No entanto, a convivência nem sempre é harmoniosa. Algumas vezes as situações não são respeitadas, ou outras não são previstas. Depende também da forma que foi feita a construção, pois existem empreendimentos em que os imóveis residenciais literalmente misturam-se com os comerciais como, por exemplo, em serem todos construídos na mesma torre, utilizando a mesma entrada e saída. Existem outros em que as portarias são diferentes. Contudo, as torres são separadas fisicamente. Há casos em que existem bares e restaurantes no topo do edifício, chamados popularmente de “rooftops”, e também há aqueles que se encontram no térreo, com acesso do seu público para a rua.
“Os problemas são os dos mais variados, e vão desde cobrança de cotas condominiais incorretas, pois, ao exemplo dos espaços comerciais como bares e lojas localizadas no térreo, com frente para a rua, não podem contribuir para os rateios de despesas de manutenção de elevadores, portaria, e outros dos quais não se beneficia. Há resistência destas na participação de obras comuns pois, geralmente entendem serem ‘independentes’, mas, no entanto, utilizam-se muitas vezes do mesmo AVCB (Auto Vistoria do Corpo de Bombeiros), tubulação de água, esgoto, energia elétrica”, diz ele, que dá mais exemplos.
“Outro problema são os relativos a barulhos e horários de fechamento, especialmente para bares e restaurantes, que algumas vezes vão até após o horário permitido pelo regulamento. Existem também, nos casos destes estabelecimentos ficarem localizados nos últimos pavimentos, onde, se compartilhado o mesmo elevador com os moradores, os frequentadores alcoolizados podem causar problemas para as unidades residenciais da torre. Há também os casos em que, para aqueles que compartilham da mesma portaria/recepção, problemas oriundos de público dos conjuntos comerciais, onde podem existir grandes fluxos de pessoas, causando conflito entre condôminos das unidades residenciais e comerciais”, aponta.
Em todos esses cenários, diz Orlando Segatti, o síndico, primeiramente deve-se manter firme e ao mesmo tempo empático com o tema guerreado.

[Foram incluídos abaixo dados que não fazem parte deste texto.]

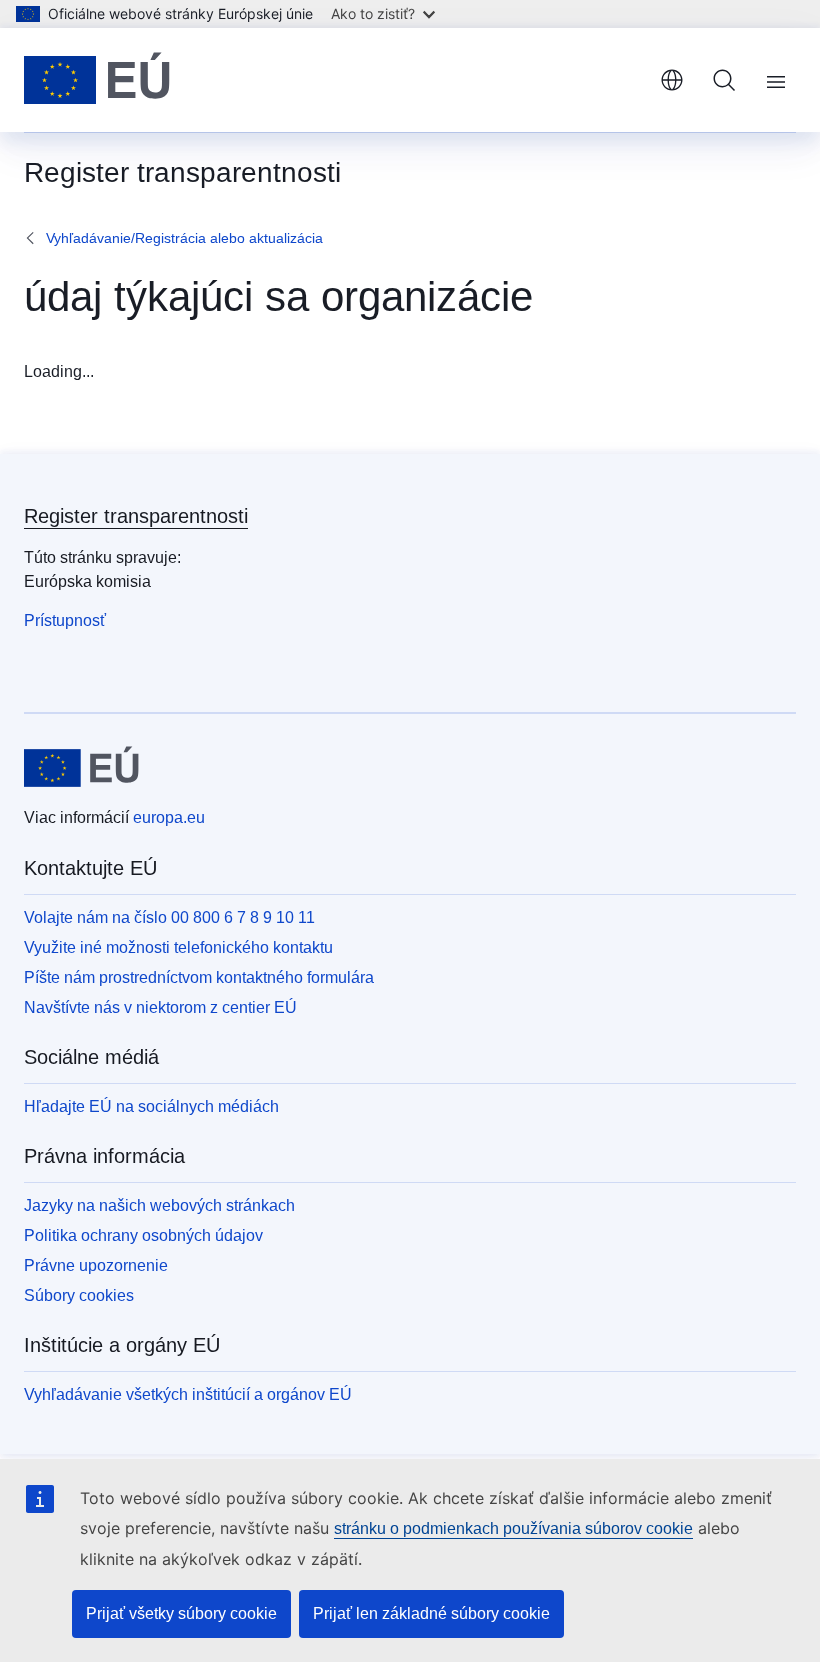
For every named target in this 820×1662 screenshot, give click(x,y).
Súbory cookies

Mas sempre deve seguir dentro dos preceitos legais, das regras internas e, especialmente deve possuir uma comunicação não violenta, e buscar entender e escutar cada parte, de forma neutra, e por fim tentar pacificar o conflito, orientando, mediando e encontrando uma solução para que não haja prejuízo a todos os envolvidos.
“O condomínio misto, por sua própria natureza, tende a ter uma administração diferenciada dos residenciais. Porém, não é nada tão diferente que não possa ser administrado, aliás, é uma rica experiência para o síndico que, se bem embasado, orientado com os instrumentos, parceiros e prestadores corretos, torna-se tão prazerosa quanto qualquer outro condomínio. Por fim, para que todos os conviventes possam ali manterem-se no dia a dia de forma amistosa, é recomendável que sempre esteja atualizado o regulamento interno, que o síndico passe circulares e comunicados orientativos recorrentes, que conheça pessoalmente cada um dos condôminos e entenda a realidade de cada um, pois, com isso, poderá encontrar a melhor medida para a solução de qualquer entrave”, diz Orlando, pós-graduado em Direito Imobiliário pela Escola Paulista de Direito e com diversos cursos de extensão na Área Imobiliária, especialmente em Direito Condominial.